• WHAT YOU WILL DO
Please copy exactly the lines from the one containing "This screenshot has width=900, height=506." to the end of the entries, both included, and nothing else. Omit every picture.

• RECORDED INFORMATION
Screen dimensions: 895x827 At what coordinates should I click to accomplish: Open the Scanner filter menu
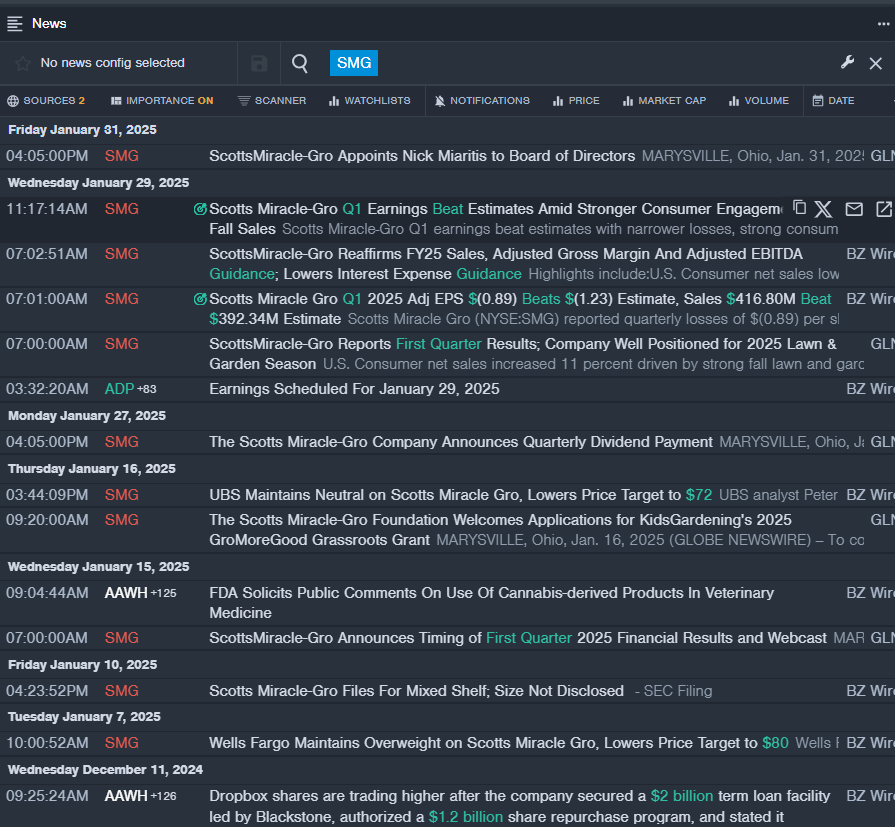[272, 101]
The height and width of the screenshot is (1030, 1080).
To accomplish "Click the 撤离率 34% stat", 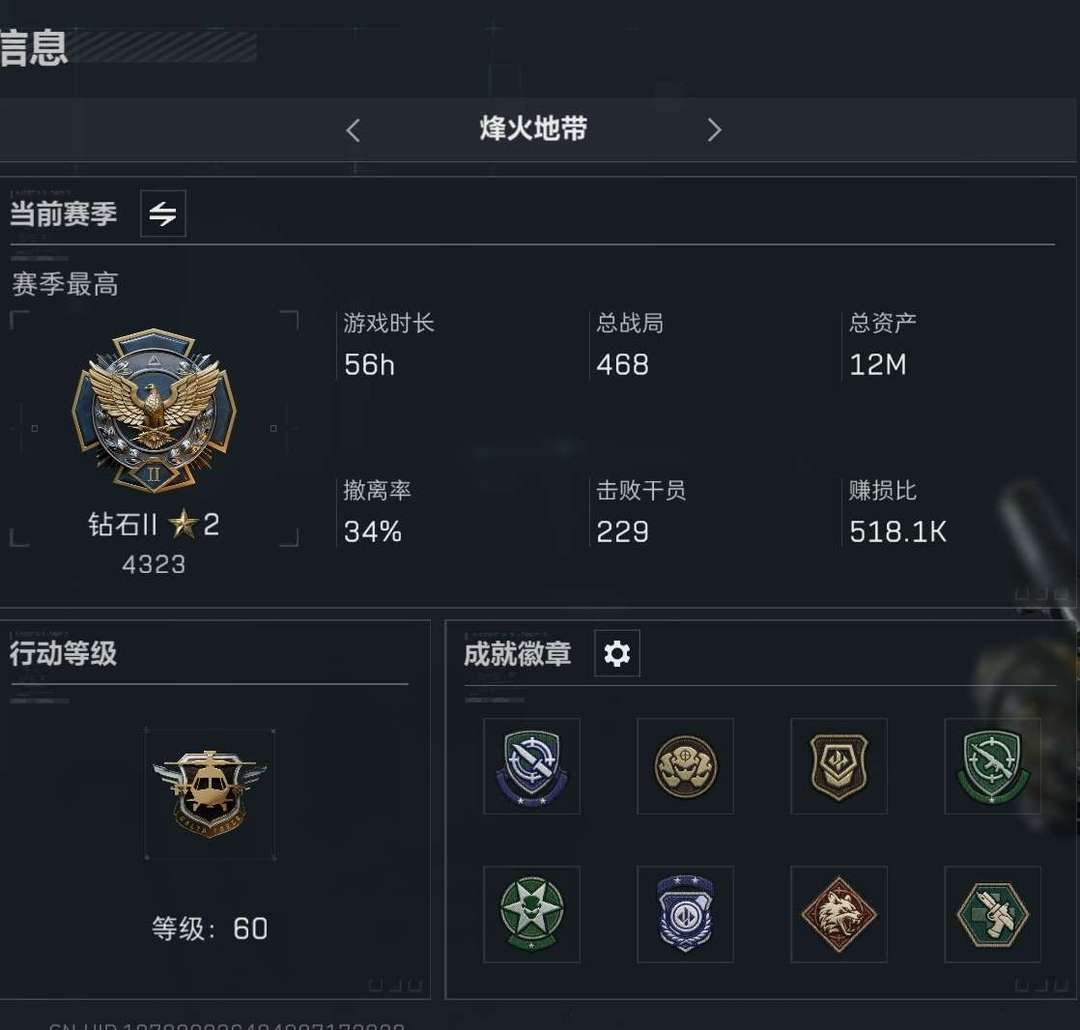I will click(377, 512).
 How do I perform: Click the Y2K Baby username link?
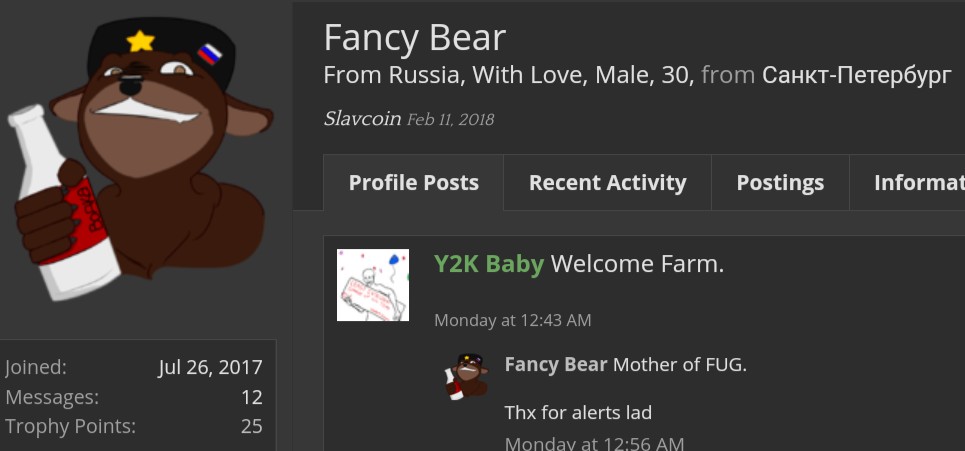pos(489,264)
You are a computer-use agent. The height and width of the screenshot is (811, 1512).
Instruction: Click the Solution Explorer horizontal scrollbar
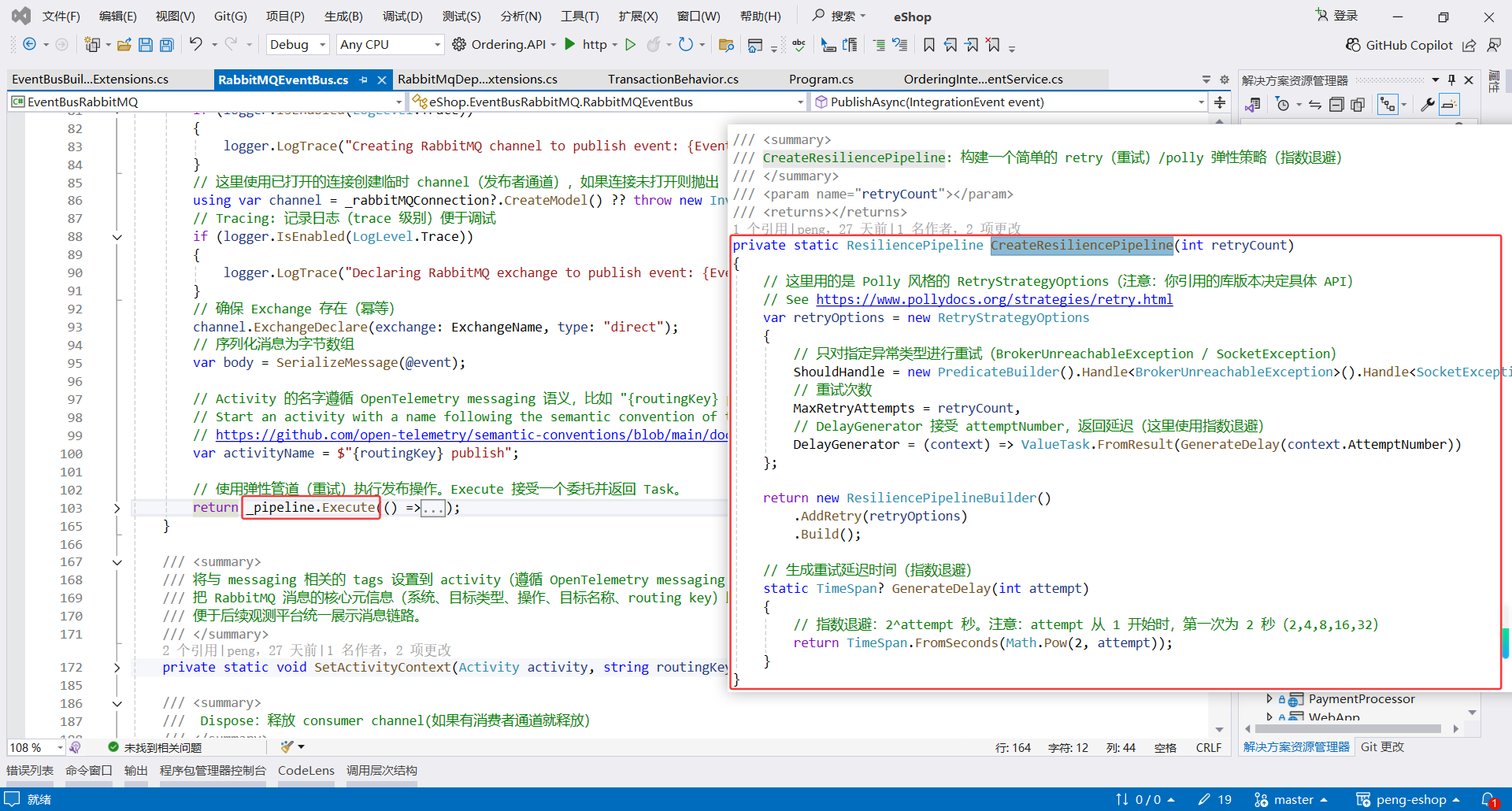(x=1350, y=729)
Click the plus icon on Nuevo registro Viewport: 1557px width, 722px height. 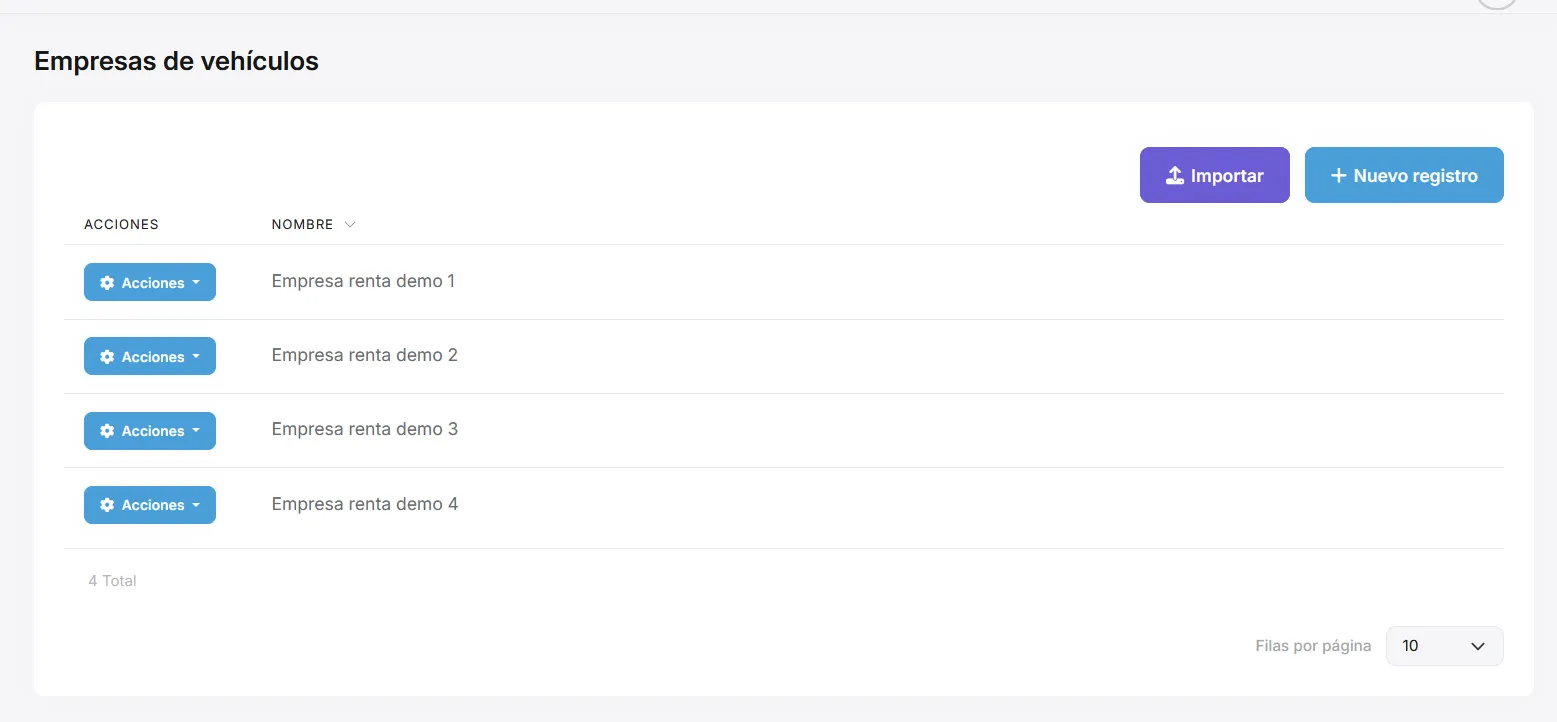(1339, 176)
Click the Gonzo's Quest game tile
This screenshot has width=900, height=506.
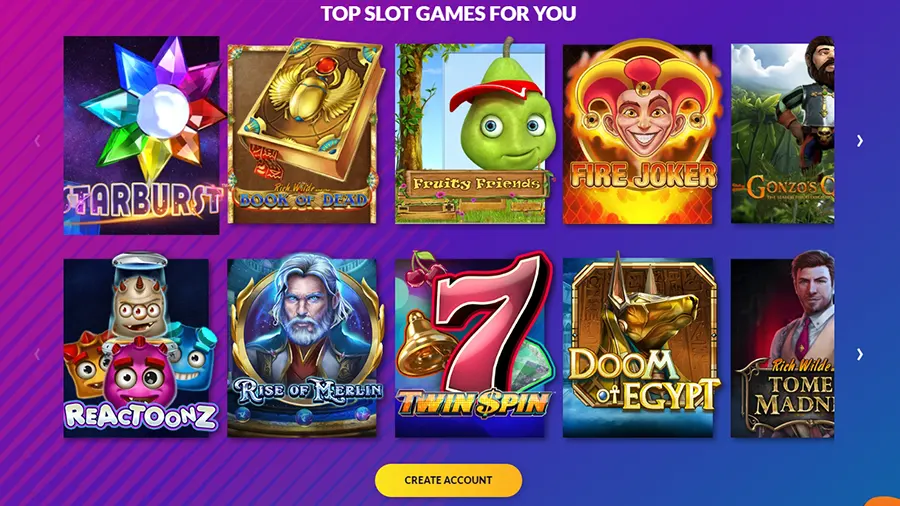[782, 130]
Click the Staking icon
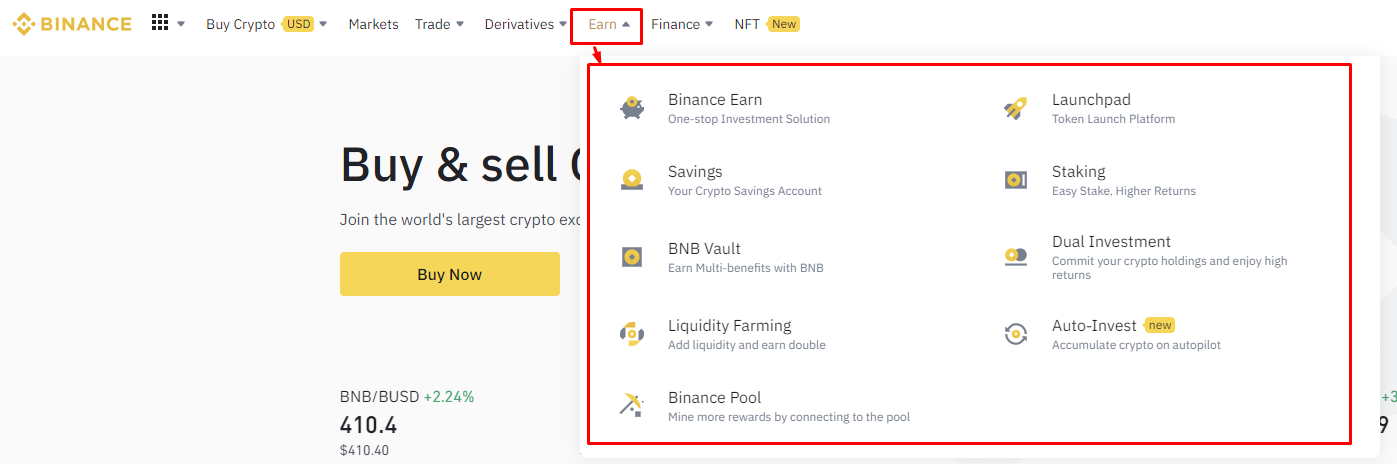Image resolution: width=1397 pixels, height=464 pixels. [1015, 180]
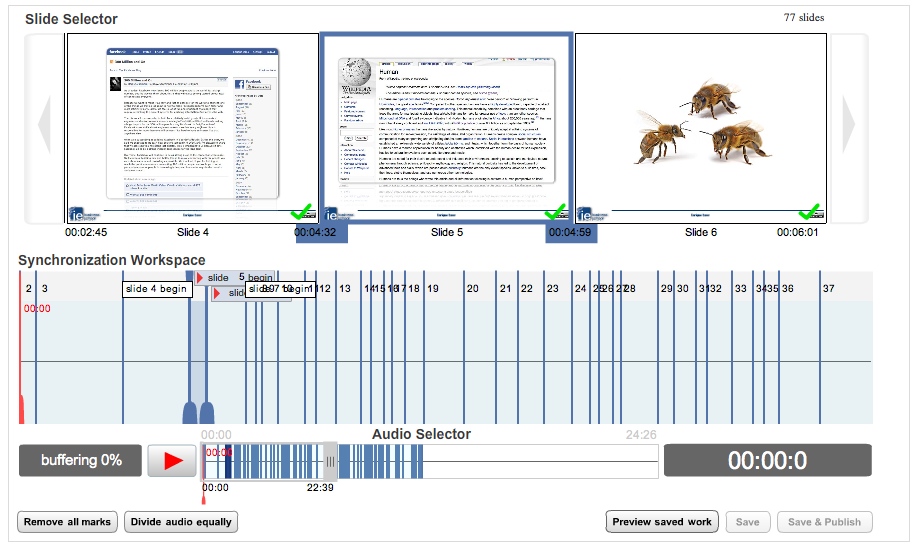Screen dimensions: 919x548
Task: Click the Save & Publish button
Action: [x=824, y=522]
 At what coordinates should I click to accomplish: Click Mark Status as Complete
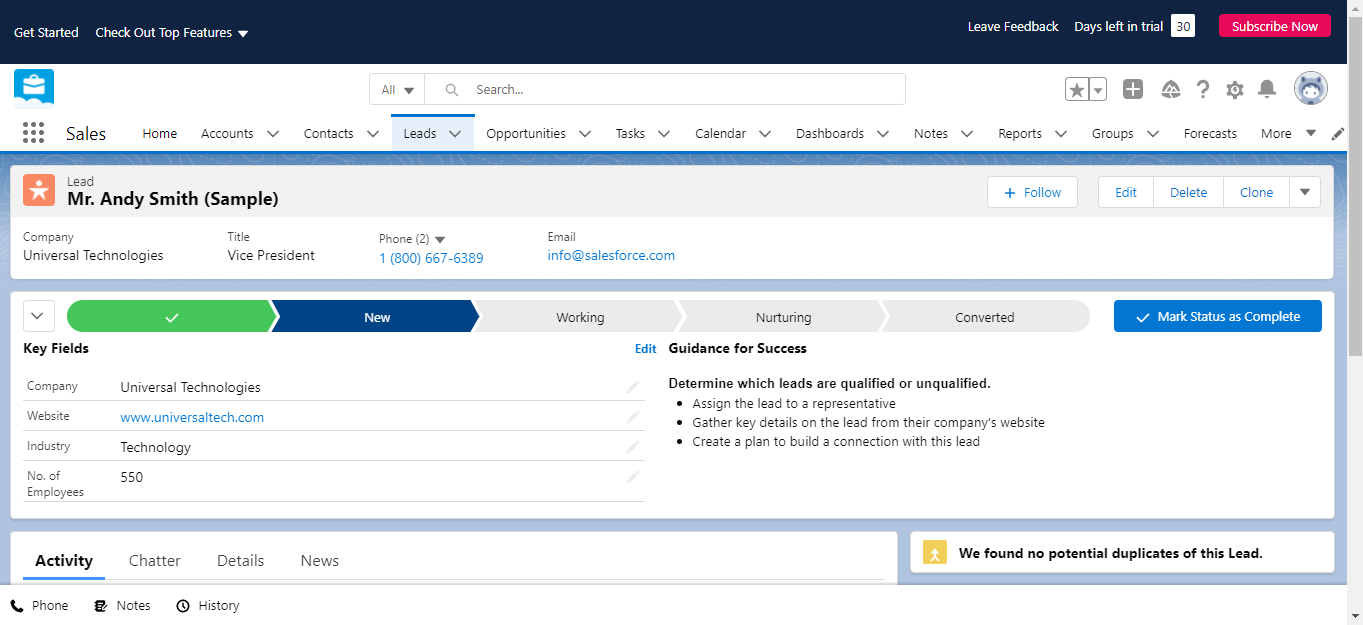pos(1217,317)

• WRITTEN ANSWER
This screenshot has width=900, height=506.
[782, 130]
Click the Staking icon
Image resolution: width=1397 pixels, height=464 pixels. [1015, 180]
Screen dimensions: 919x548
Task: Click the Save & Publish button
Action: [x=824, y=522]
 At what coordinates should I click to accomplish: Click Mark Status as Complete
pos(1217,317)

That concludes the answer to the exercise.